Wir sprechen hier ja nicht von kleinen Zahlen. Immerhin sind hier im vergangenen Jahr fast 200 000 Fahrgäste transportiert worden, was im Übrigen auch bedeutet, dass wir die Fahrgastzahlen in den letzten vier Jahren fast verdoppelt haben. Das kann man doch nicht als unwichtig abtun!

Nach den Erfahrungsberichten ist es für diese ehrenamtlich Tätigen sehr schwer, genügend Spenden, genügend weitere Gelder bzw. Werbeflächenvermietungen oder Mitgliedsbeiträge einzuwerben. Das dauert ewig, und das bindet vor allen Dingen auch Kraft.

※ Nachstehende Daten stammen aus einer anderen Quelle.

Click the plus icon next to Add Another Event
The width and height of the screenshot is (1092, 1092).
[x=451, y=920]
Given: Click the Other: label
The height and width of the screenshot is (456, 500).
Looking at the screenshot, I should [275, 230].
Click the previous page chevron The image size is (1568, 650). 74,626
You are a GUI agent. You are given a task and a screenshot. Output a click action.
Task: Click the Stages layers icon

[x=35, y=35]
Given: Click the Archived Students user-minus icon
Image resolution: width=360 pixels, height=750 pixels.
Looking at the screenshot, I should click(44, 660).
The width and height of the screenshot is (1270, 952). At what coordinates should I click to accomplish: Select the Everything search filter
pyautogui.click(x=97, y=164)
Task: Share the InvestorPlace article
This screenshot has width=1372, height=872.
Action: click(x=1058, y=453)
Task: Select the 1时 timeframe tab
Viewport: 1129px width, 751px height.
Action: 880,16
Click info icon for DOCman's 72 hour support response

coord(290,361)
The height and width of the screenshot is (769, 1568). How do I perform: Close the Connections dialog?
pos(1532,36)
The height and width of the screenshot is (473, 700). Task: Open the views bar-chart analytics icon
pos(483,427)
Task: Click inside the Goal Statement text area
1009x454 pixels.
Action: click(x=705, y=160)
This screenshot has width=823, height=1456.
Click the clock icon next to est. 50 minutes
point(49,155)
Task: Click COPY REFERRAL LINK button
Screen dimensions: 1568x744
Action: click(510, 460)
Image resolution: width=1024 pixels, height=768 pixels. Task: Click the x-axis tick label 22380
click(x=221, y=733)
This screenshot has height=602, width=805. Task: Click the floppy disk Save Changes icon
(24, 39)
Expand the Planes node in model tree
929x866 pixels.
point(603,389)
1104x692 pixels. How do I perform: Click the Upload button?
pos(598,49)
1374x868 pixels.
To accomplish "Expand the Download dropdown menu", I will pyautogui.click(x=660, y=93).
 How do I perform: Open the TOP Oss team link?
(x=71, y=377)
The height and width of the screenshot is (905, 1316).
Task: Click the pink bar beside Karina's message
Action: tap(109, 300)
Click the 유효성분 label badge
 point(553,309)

Ohne diese Möglichkeiten wird es aber nicht möglich sein, gerade für die älter werdende Bevölkerungsstruktur in diesen Landstrichen die erforderliche Mobilität, die sie dringend braucht, aufrechtzuerhalten. Was liegt denn da näher, als die Menschen, die hier mit einem so hohen Engagement tätig sind, zu unterstützen? - Das versagen Sie hier, und das finde ich ganz erbärmlich; denn es ist aus meiner Sicht heraus beschämend, wenn nicht einmal eine Prüfung von begleitenden Maßnahmen stattfindet, wenn die hier von Rot-Grün auch noch ausgeschlagen wird.

Herr Angermann hat es wunderbar erklärt: In Nordrhein-Westfalen geht das ganz anders. Da werden wirklich 100 % der Busbeschaffungen übernommen, und die Kommunen setzen dann ihre Gelder ein, um den Betrieb dementsprechend zu unterstützen. Das ist eine hervorragende Situation. Warum kann das denn nicht in Niedersachsen stattfinden?

(Beifall bei der FDP und bei der CDU)

Frau König, eine Sekunde! Herr Will möchte Ihnen eine Zwischenfrage stellen.

Nein, ich möchte durchkommen.

Herr Will, nein. - Bitte schön!

Es werden doch nicht ständig nur neue Fahrzeuge anzuschaffen sein, deren Unterstützung zurzeit zwar noch geleistet wird, aber doch nur prozentual. Das ist doch ein kleiner Etat. Die Unterstützung für die Kosten des Betriebes sollte genauer in die

Bewertung einfließen und eine Unterstützung der Spendenbereitschaft, die damit einhergeht, sollte begleitet werden. Das ist doch der Sinn der Sache, und da gibt es ja möglicherweise diese zuwendungsfähige Bereitschaft, die auch das Land übernehmen kann. Das ist eigentlich nur ein kleiner Punkt.

Wenn Sie diesen Antrag jetzt hier ablehnen, lehnen Sie im Prinzip auch die begleitenden Erscheinungen ab, die möglicherweise das eine oder andere Projekt stützen und nicht zu Fall bringen würden, was möglicherweise bei der Finanzierung, die wir hier im Moment im Land haben, der Fall sein würde. Die Menschen in den ländlichen Gebieten, die diese Busse wirklich dringend brauchen, werden von Ihnen hier regelrecht verschaukelt, und das tut mir richtig leid.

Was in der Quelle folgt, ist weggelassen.